**Task goal:**
In the records below, reproduce exactly the lines from the one containing "You are a computer-use agent." through the one containing "next command using", both included, and omit the pictures.

**Supplied material:**
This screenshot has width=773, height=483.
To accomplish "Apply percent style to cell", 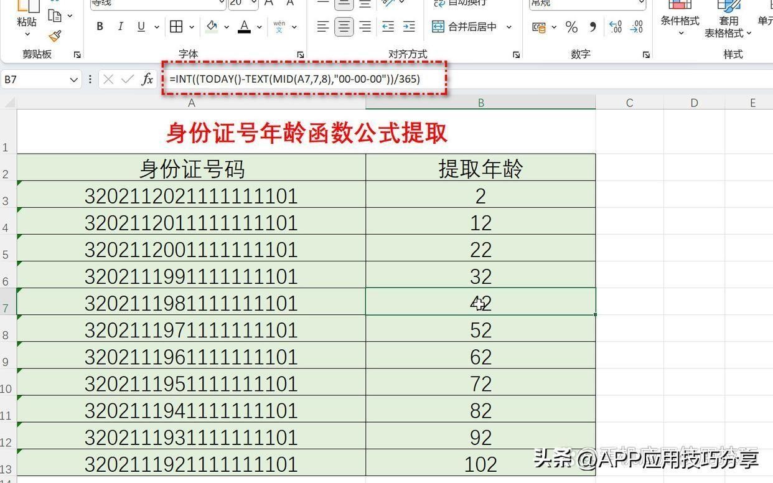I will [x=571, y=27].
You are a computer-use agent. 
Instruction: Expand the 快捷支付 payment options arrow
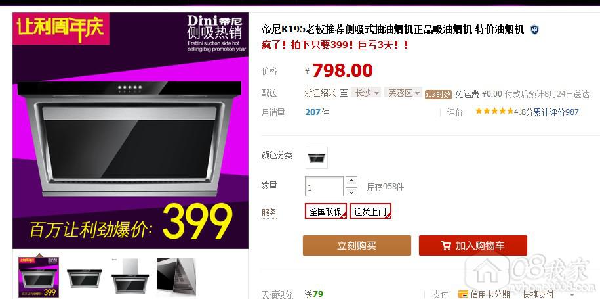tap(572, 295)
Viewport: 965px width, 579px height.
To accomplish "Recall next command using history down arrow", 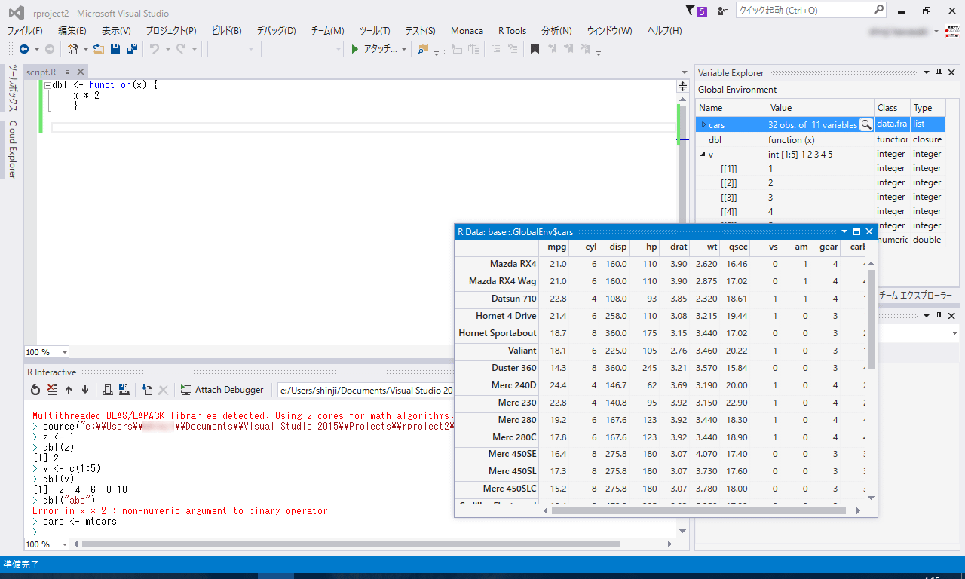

==

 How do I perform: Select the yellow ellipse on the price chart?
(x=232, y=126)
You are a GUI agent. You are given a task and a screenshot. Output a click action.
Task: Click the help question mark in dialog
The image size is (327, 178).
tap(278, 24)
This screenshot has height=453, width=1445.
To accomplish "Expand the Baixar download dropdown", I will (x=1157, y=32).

**Reply to the exercise:**
You are a computer-use agent. 
Instruction: Expand the 快捷支付 payment options arrow
tap(572, 295)
Viewport: 965px width, 579px height.
To accomplish "Recall next command using history down arrow", 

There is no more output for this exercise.